### Saved entries
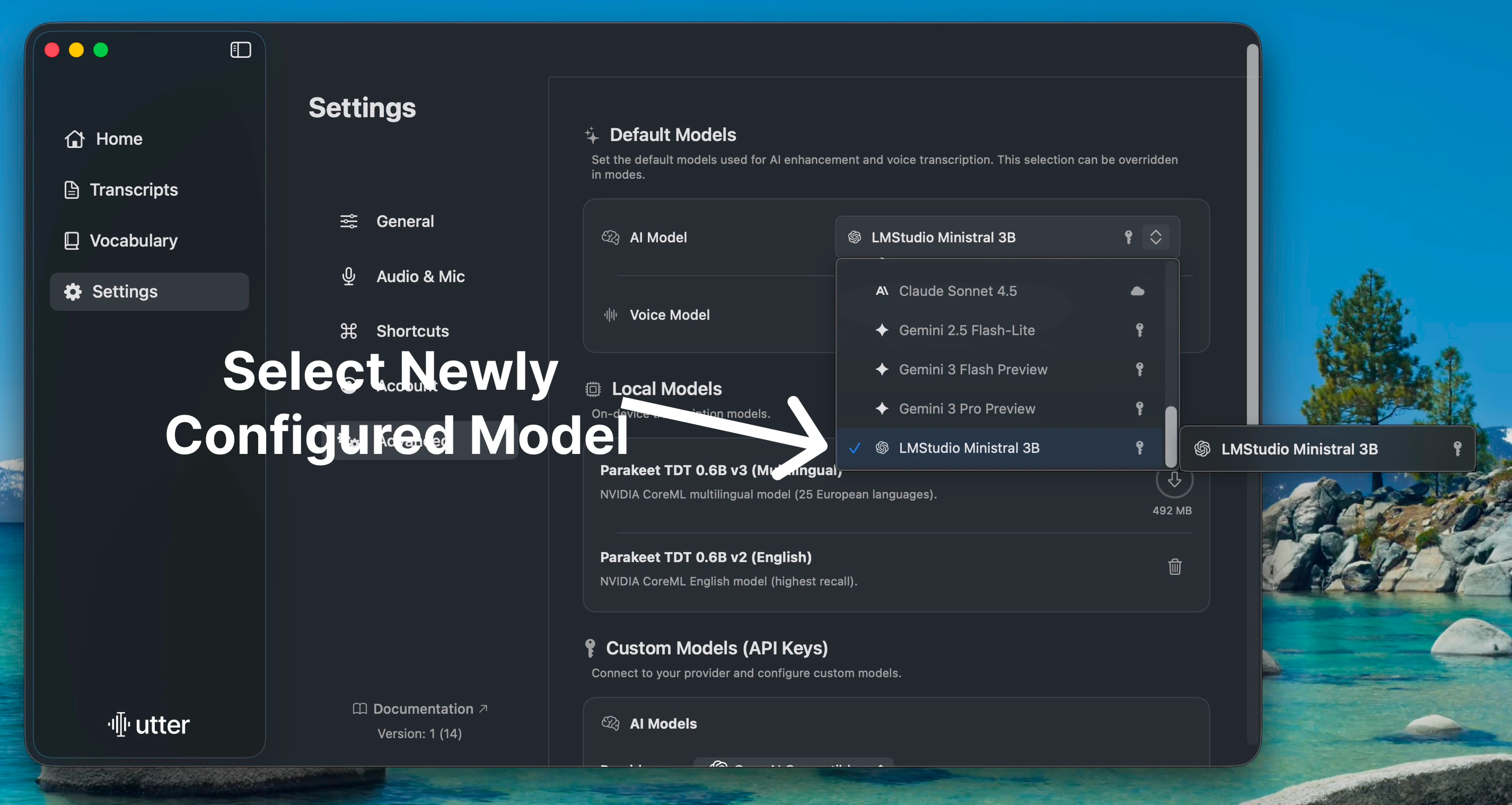Image resolution: width=1512 pixels, height=805 pixels.
Task: Click the Local Models chip icon
Action: click(592, 389)
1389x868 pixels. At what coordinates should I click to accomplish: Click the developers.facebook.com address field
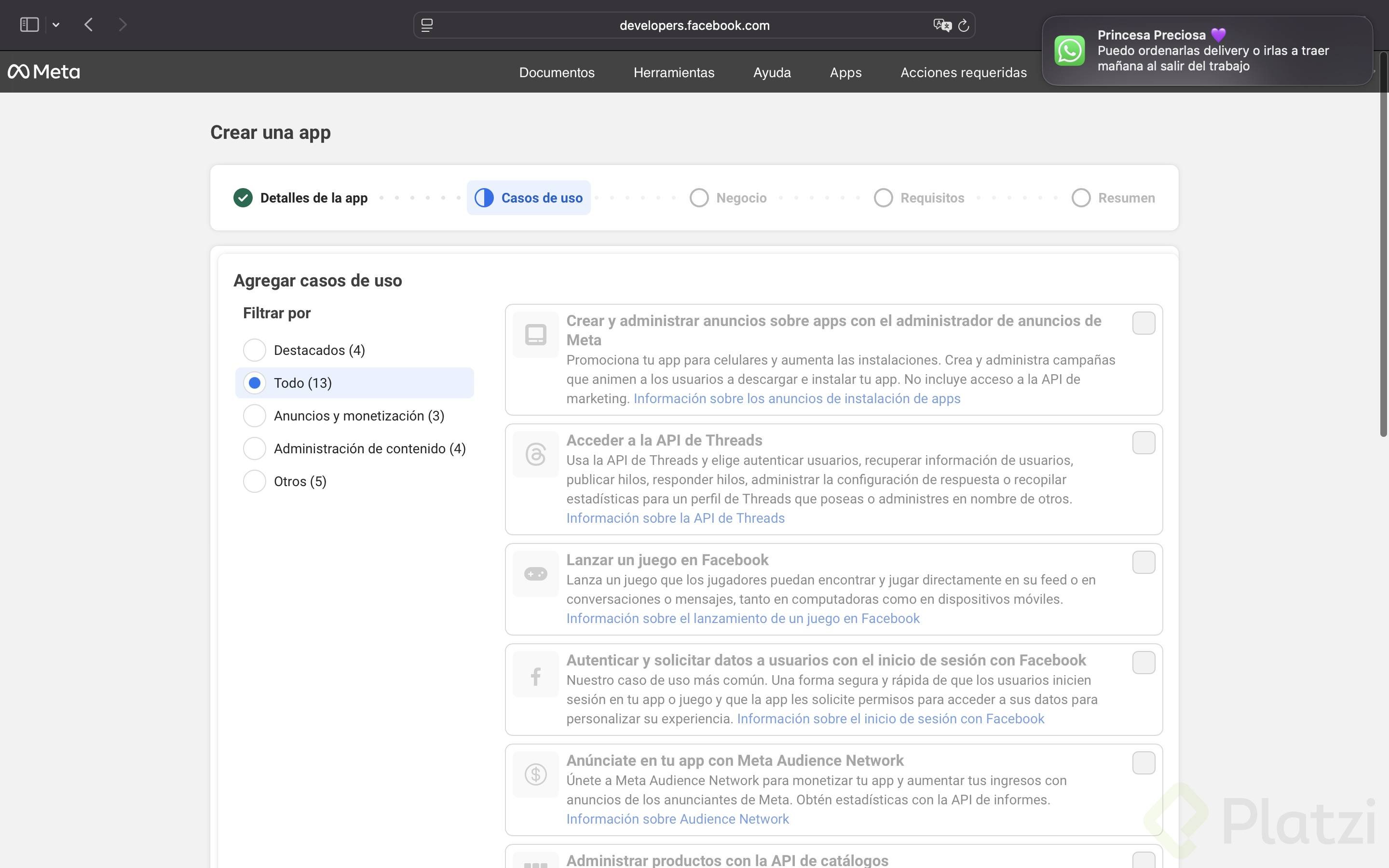coord(694,25)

### Exercise details
Could you set down, exactly as written, every line from the one with "1389x868 pixels. At" to the end of the data, both ends included? Leave out the pictures.

### Final answer
1389x868 pixels. At what coordinates should I click to accomplish: Click the developers.facebook.com address field
coord(694,25)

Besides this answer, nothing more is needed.